With J.K. Rowling's new novel garnering controversy for its transphobic content, the usual talking-heads are at it again. We're hearing the same nonsense as we always do. Oh, blah-blah censorship. Cancel culture's at it again. Kids are so easily offended. They're not real feminists. It's a veritable bingo card of dog-whistle bullsh*t. As the expected losers spend all of their goddamn time defending a multi-millionaire celebrity from the criticism that she is goading the marginalized into giving her, we now have some familiar Harry Potter-related figures joining in on the 'fun.'

Step forward Robbie Coltrane, who played Hagrid and is still a pretty big deal in British film and TV. He told the Radio Times that he didn't see any issues with Rowling's transphobia:


'I don't think what she said was offensive really. I don't know why but there's a whole Twitter generation of people who hang around waiting to be offended. They wouldn't have won the war, would they? That's me talking like a grumpy old man, but you just think, 'Oh, get over yourself. Wise up, stand up straight and carry on.''


A reminder that Robbie Coltrane is 70-years-old and didn't fight in any war that us poor oversensitive millennials couldn't win. Indeed, our generation's been subjected to a pretty solid number of wars worldwide. That's hardly the point, of course, and I'm not sure Coltrane even knows what his point is. This is bog-standard 'old man yells at cloud' stuff, yet another screed about how the young 'uns aren't as tough or resilient as the mythic 'greatest generation.' Nothing builds character like the generations who dealt with criminalized homosexuality, legalized marital rape, a lack of socialized healthcare, and corporal punishment in schools, am I right?
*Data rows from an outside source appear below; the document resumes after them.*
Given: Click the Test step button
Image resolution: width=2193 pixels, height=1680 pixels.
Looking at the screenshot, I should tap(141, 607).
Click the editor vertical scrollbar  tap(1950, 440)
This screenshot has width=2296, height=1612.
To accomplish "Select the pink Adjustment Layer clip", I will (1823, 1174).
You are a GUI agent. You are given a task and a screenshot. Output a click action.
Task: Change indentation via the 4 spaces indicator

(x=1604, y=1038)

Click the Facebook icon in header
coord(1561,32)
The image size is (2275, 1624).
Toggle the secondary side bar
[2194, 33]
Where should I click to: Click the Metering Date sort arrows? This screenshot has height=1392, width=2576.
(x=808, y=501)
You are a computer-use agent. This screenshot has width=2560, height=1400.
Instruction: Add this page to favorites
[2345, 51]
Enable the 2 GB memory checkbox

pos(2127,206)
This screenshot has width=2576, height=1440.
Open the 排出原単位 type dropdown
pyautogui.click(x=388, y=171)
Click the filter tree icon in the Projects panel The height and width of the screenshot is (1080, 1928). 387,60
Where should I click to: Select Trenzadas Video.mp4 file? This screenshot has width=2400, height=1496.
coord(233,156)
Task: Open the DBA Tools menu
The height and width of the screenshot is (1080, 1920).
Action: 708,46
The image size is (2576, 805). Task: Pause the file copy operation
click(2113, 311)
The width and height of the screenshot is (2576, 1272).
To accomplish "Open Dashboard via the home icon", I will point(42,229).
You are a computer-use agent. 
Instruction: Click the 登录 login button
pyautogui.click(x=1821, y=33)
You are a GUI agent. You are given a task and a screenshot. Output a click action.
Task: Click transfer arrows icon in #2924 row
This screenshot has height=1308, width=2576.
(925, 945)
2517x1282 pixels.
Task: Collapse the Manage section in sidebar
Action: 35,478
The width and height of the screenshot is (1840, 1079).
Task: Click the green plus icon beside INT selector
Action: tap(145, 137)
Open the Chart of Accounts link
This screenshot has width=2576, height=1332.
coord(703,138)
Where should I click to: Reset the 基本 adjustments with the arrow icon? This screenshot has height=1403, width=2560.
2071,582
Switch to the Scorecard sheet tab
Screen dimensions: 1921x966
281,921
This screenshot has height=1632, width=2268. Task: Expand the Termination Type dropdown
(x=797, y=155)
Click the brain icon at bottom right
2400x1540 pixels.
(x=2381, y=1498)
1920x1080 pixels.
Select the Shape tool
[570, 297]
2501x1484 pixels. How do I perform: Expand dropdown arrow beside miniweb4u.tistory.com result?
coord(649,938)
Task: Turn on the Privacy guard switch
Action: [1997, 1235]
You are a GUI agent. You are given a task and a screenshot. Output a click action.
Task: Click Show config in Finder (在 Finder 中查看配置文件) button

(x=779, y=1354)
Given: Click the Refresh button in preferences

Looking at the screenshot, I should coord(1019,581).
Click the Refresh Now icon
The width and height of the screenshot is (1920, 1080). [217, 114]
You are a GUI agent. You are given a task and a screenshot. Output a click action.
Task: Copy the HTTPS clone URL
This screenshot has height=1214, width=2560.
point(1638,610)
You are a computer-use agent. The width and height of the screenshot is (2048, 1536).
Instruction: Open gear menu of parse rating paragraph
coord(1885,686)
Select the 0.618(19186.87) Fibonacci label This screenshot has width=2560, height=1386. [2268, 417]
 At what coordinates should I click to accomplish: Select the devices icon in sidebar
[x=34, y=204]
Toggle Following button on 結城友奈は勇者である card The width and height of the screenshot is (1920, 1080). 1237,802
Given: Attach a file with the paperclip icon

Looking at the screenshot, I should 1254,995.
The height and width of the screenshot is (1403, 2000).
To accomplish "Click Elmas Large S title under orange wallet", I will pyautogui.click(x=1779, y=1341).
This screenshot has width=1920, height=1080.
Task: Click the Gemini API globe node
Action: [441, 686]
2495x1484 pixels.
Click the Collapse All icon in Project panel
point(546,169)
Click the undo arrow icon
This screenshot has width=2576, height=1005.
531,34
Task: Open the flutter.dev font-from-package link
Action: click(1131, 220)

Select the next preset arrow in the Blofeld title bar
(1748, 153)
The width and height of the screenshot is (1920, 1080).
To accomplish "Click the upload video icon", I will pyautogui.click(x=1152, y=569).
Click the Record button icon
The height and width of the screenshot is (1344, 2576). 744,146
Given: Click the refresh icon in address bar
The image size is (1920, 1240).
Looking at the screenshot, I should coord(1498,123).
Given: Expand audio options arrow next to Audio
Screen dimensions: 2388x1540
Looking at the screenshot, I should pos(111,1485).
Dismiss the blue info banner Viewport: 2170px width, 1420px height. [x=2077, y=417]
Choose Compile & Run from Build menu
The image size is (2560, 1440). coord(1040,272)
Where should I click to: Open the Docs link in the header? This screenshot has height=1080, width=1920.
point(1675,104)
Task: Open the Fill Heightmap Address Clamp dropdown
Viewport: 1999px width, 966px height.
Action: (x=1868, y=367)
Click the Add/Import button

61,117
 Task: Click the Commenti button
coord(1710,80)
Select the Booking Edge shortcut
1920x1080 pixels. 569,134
Coltrane's word-vomit does, at the very least, expose the truth at the heart of transphobes like Rowling and her goons: They want to be offensive. They want to hurt. They want the ability to discriminate without pushback or legal intervention. That's why we always hear criticism of literal bigotry being decried as the frivolous cries of the 'oversensitive' or 'people looking to be offended.' It's one of the greatest tools of white supremacy, that form of mass gaslighting that has generations of people believing that basic empathy or a desire for the minimum of human rights is a sign of weakness.

Rowling wants to position herself as some brave stalwart of free speech. Really, she's that kid in primary school who always got up in your face and goaded you by saying, 'Are you offended?!' She's like Ricky Gervais without the bellows of 'it's just a joke' every five seconds. She's a fancier Katie Hopkins or Tinny Laryngitis, the kind of person who thinks that being bigoted is somehow brave rather than an every day and hugely legitimized default mode of life for the majority of the world's population. There's nothing brave about people like her because there's nothing less risky on this planet than being transphobic.